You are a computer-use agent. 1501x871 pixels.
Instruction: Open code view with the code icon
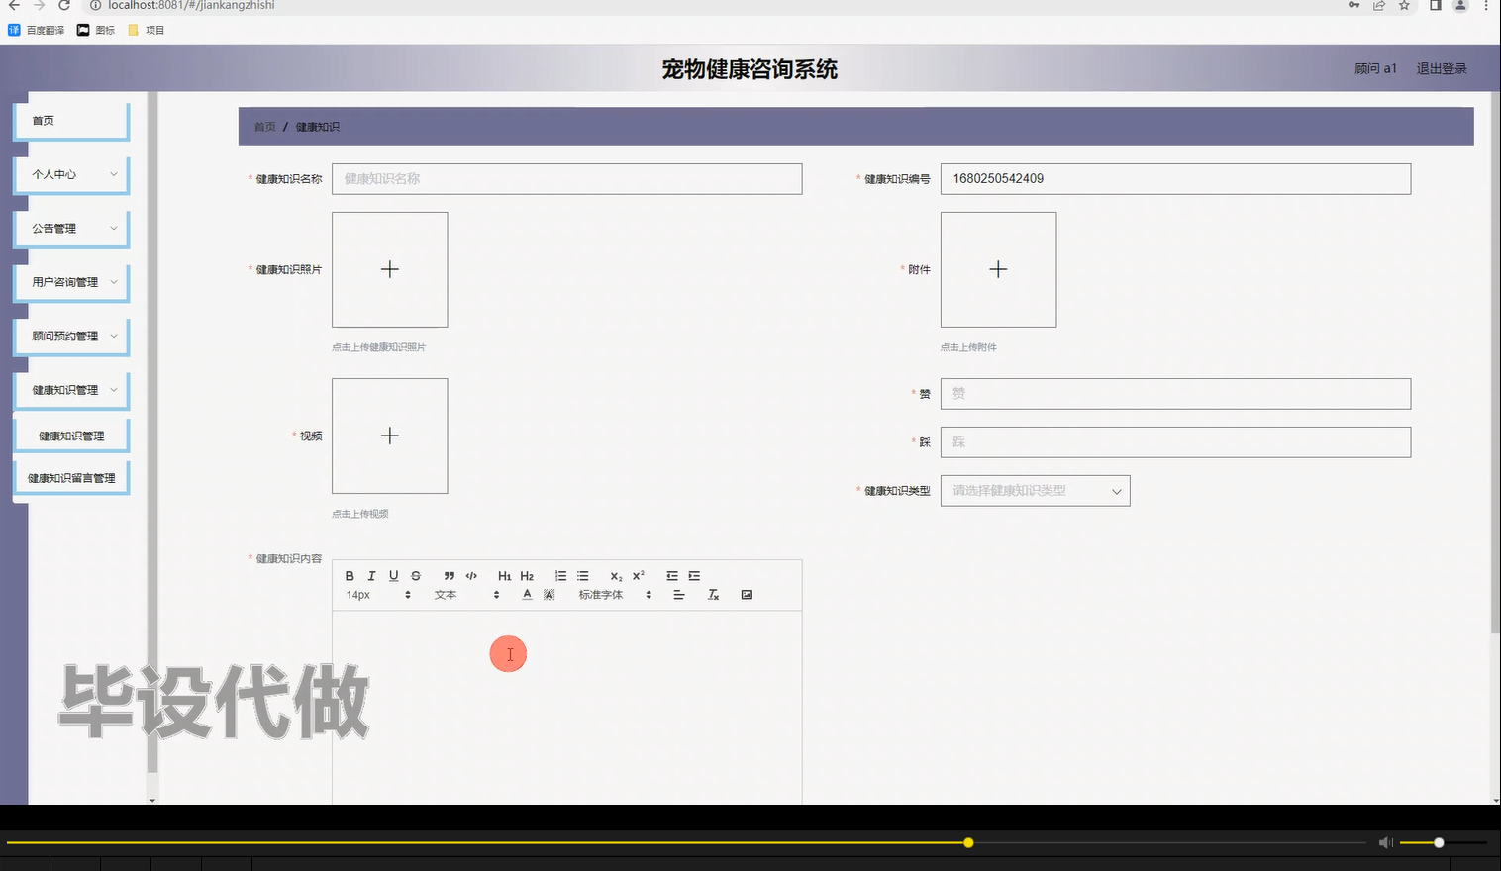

--

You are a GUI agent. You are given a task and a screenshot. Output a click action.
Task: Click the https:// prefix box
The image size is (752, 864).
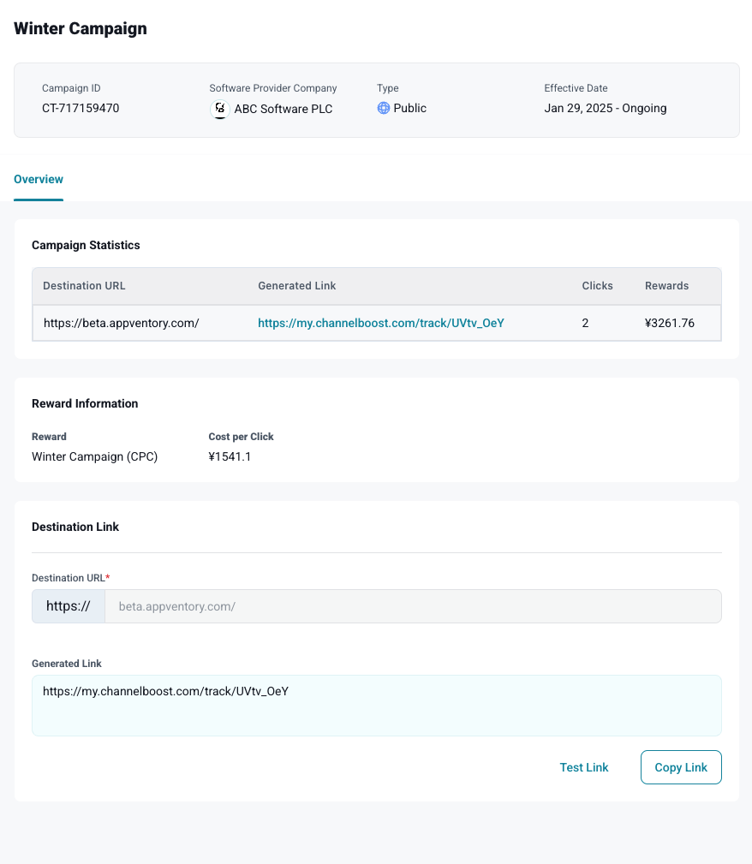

◆ Tujuan tugas
Ubah semua baris pada entri di atas, dari baris yang memuat "You are a GUI" sampai baris yang memuat "The image size is (752, 864).", termasuk kedua baris tersebut, menjadi daftar bernomor tanpa baris kosong.

◆ Hasil keluaran
1. You are a GUI agent. You are given a task and a screenshot. Output a click action.
2. Task: Click the https:// prefix box
3. The image size is (752, 864).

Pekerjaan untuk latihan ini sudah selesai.